Example Morpheus pipeline using Triton Inference server and Morpheus.
Environment | Supported | Notes |
---|---|---|
Conda | ✔ | |
Morpheus Docker Container | ✔ | Requires launching Triton on the host |
Morpheus Release Container | ✔ | Requires launching Triton on the host |
Dev Container | ✔ | Requires using the dev-triton-start script. If using the run.py script this requires adding the --server_url=triton:8000 flag. If using the CLI example this requires replacing --server_url=localhost:8000 with --server_url=triton:8000 |
Pull the Morpheus Triton models Docker image from NGC.
Example:
docker pull nvcr.io/nvidia/morpheus/morpheus-tritonserver-models:25.02
From the Morpheus repo root directory, run the following to launch Triton and load the log-parsing-onnx
model:
docker run --rm -ti --gpus=all -p8000:8000 -p8001:8001 -p8002:8002 nvcr.io/nvidia/morpheus/morpheus-tritonserver-models:25.02 tritonserver --model-repository=/models/triton-model-repo --exit-on-error=false --model-control-mode=explicit --load-model log-parsing-onnx
Once Triton server finishes starting up, it will display the status of all loaded models. Successful deployment of the model will show the following:
+------------------+---------+--------+
| Model | Version | Status |
+------------------+---------+--------+
| log-parsing-onnx | 1 | READY |
+------------------+---------+--------+
Note: If this is not present in the output, check the Triton log for any error messages related to loading the model.
Run the following from the root of the Morpheus repo to start the log parsing pipeline:
python examples/log_parsing/run.py \
--input_file=./examples/data/log-parsing-validation-data-input.csv \
--model_vocab_hash_file=data/bert-base-cased-hash.txt \
--model_vocab_file=data/bert-base-cased-vocab.txt \
--model_name log-parsing-onnx \
--model_config_file=./examples/data/log-parsing-config-20220418.json
Use --help
to display information about the command line options:
python run.py --help
Options:
--num_threads INTEGER RANGE Number of internal pipeline threads to use
[x>=1]
--pipeline_batch_size INTEGER RANGE
Internal batch size for the pipeline. Can be
much larger than the model batch size. Also
used for Kafka consumers [x>=1]
--model_max_batch_size INTEGER RANGE
Max batch size to use for the model [x>=1]

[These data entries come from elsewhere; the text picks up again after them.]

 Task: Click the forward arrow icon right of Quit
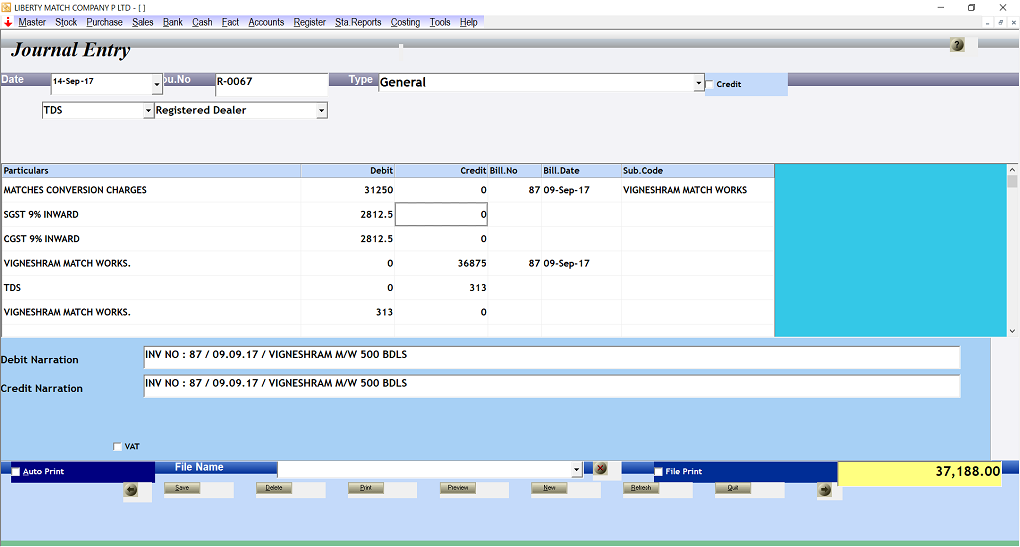click(x=824, y=490)
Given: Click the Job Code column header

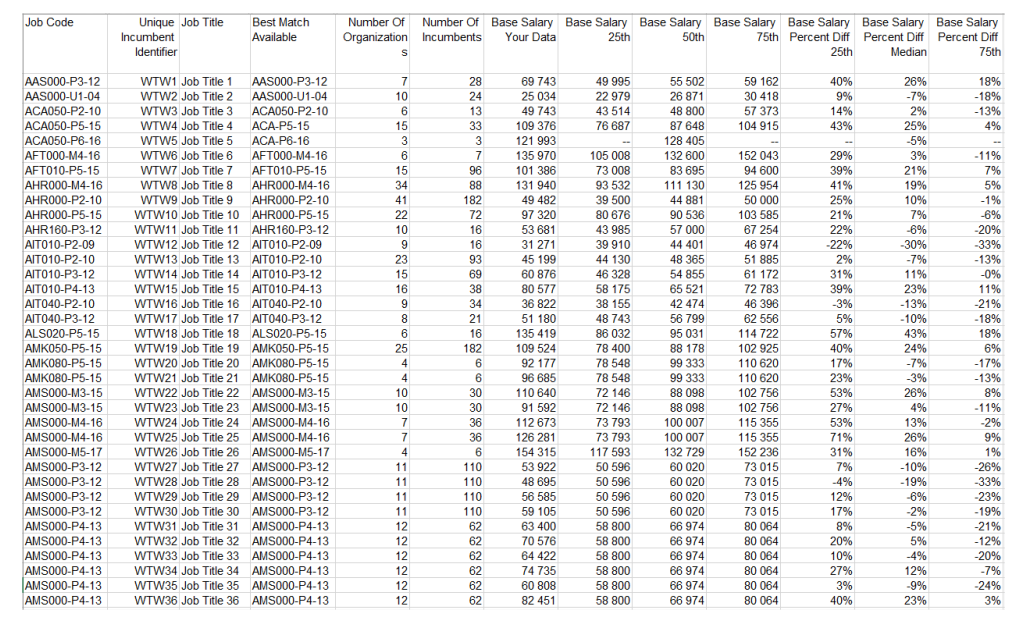Looking at the screenshot, I should (x=48, y=22).
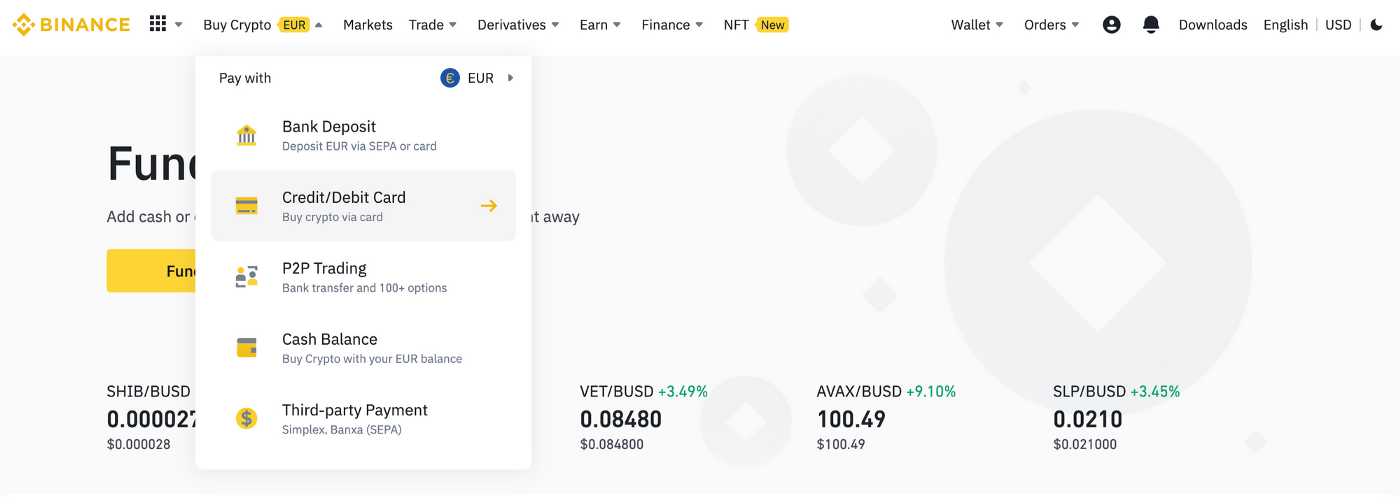Open the Markets page
1400x497 pixels.
(x=368, y=25)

--input_file PATH Input filepath [required]
--output_file TEXT The path to the file where the inference
output will be saved.
--model_vocab_hash_file FILE Model vocab hash file to use for pre-
processing [required]
--model_vocab_file FILE Model vocab file to use for post-processing
[required]
--model_seq_length INTEGER RANGE
Sequence length to use for the model [x>=1]
--model_name TEXT The name of the model that is deployed on
Triton server [required]
--model_config_file TEXT Model config file [required]
--server_url TEXT Tritonserver url [required]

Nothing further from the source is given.